The idea haunted Thoms throughout medical school and the early years of her
practice. “I vowed that by the time I was 50 I would do some kind of trip.”
In 1996, when she turned 49, Thoms contacted several organizations that facilitate
medical trips for physicians. Within a week, See International called to ask
if she’d be interested in taking a laser to Mongolia; she didn’t
hesitate. Thoms accompanied the laser to the hospital in Ulaan Baatar and instructed
Dr. Chimgee Chuluuhuu in its use. Since then, it has saved the sight of hundreds.
Last year, Thoms returned to Mongolia through Orbis, an international organization
that seeks to end preventable blindness by the year 2020. The group’s
Flying Eye Hospital Plane brings top surgeons, staff and state-of-the-art equipment
directly to underprivileged countries. But other Orbis missions have different
goals. For her 2004 trip, Thoms was joined by Theresa Nairus, M.D. (Residency
2001, Fellowship 2002), clinical instructor in ophthalmology and visual sciences.
The pair’s charge: to set up Mongolia’s mentoring program, Cyber-Sight,
created to save vision while providing critical educational enrichment to physicians
who are desperate to learn.
Though deeply devoted to helping people in their country, Mongolian ophthalmologists
— along with physicians in most developing countries — simply do
not have the advanced education and technical training of their American counter-parts.

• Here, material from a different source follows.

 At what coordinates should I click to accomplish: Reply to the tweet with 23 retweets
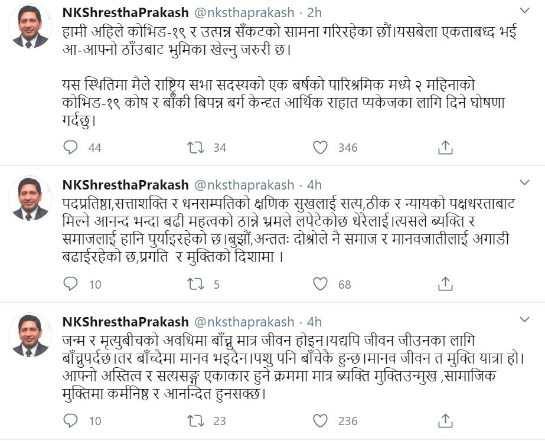coord(70,421)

Explains Nairus, “These doctors have no college education prior to attending
medical school, and they study ophthalmology for only one year.” Cyber-Sight
establishes a high-tech mentoring relationship between indigenous and American
physicians. Nairus and Thoms took digital cameras and computers to the Mongolian
capital of Ulaan Baatar and instructed local ophthalmologists in their use.

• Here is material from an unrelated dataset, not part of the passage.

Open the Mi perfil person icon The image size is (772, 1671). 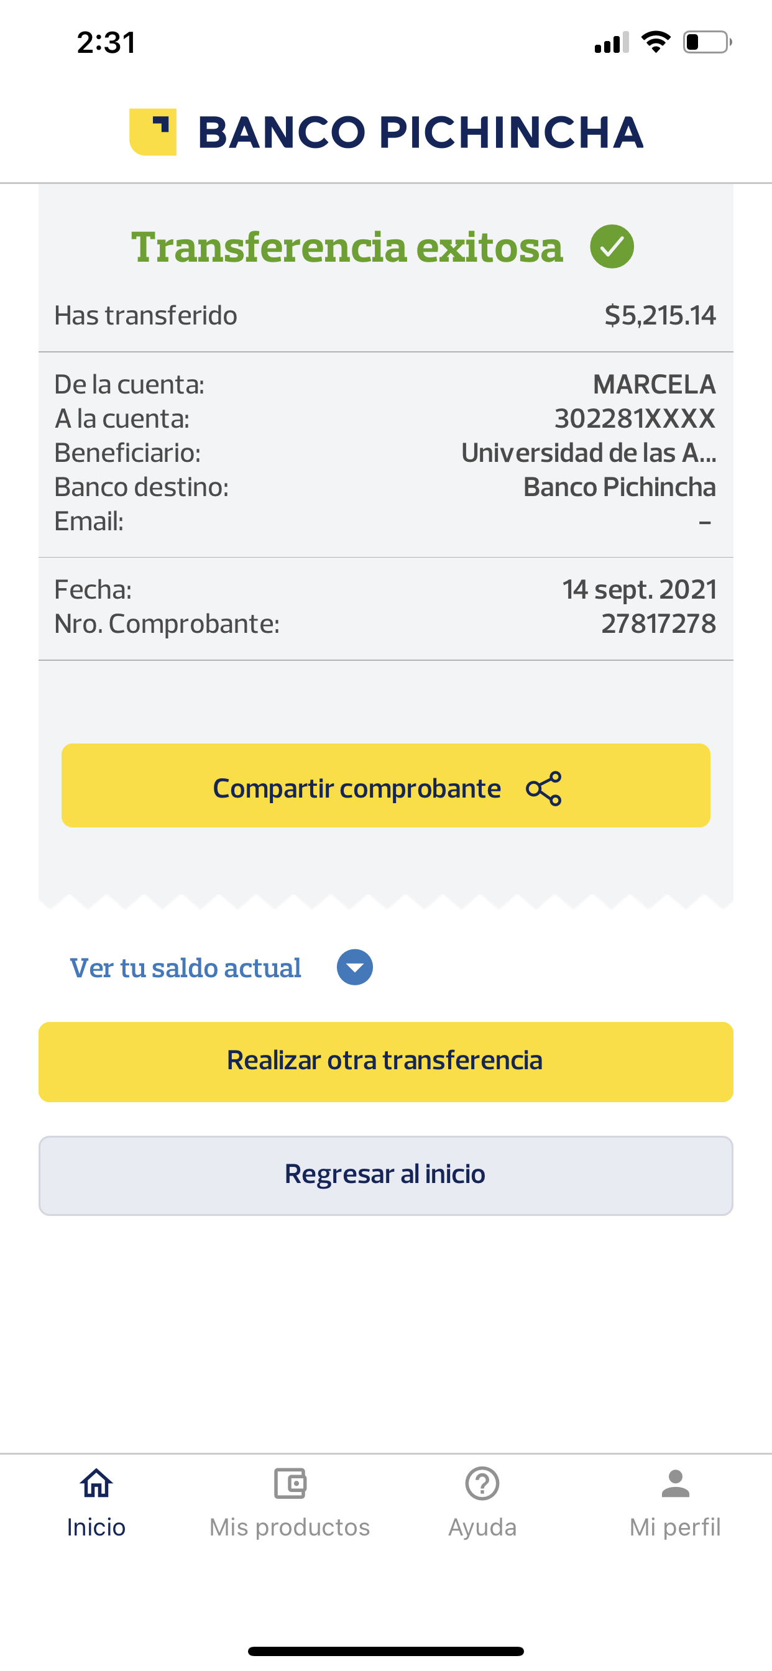coord(675,1484)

Today, the Mongolian doctors can photograph a patient’s eye, send the
image and their questions to a Web site, and hear back from a participating
American physician within 48 hours.
But the trip also had educational and clinical elements. Thoms trained Dr.
Enkhmaa Purev to perform modern cataract surgery. Nairus took three corneas
donated by the Eye Bank Association of America so that she could train local
physicians to perform a transplant. Working closely with Dr. Munkhtsetseg “Muugii”
Tsrendash, Nairus saw 60 patients over three days; 30 were candidates for a
cornea transplant. Twenty-seven were turned away.
“I had to be very selective about who could get the most use out of a
cornea for the longest time,” says Nairus. “One 16-year-old boy
showed up three days in a row, in a suit, hoping to be picked.” The boy,
unfortunately, lived too far away to receive the follow-up care that would have
improved his chances for success, and could not be chosen.
Thoms and Nairus plan to continue their work in Mongolia and value the opportunity
to share knowledge with physicians in developing countries. The physicians they
worked with were all women — 75 percent of Mongolian doctors are female
— and they impressed the American doctors deeply. “They’ve
learned to work with limited resources, and they do a very good job.”
Nairus is working with the Mongolian doctors she now regards as friends to set
up an eye bank so that no one who needs a cornea — like a persistent teenage
boy wearing a suit — has to be turned away.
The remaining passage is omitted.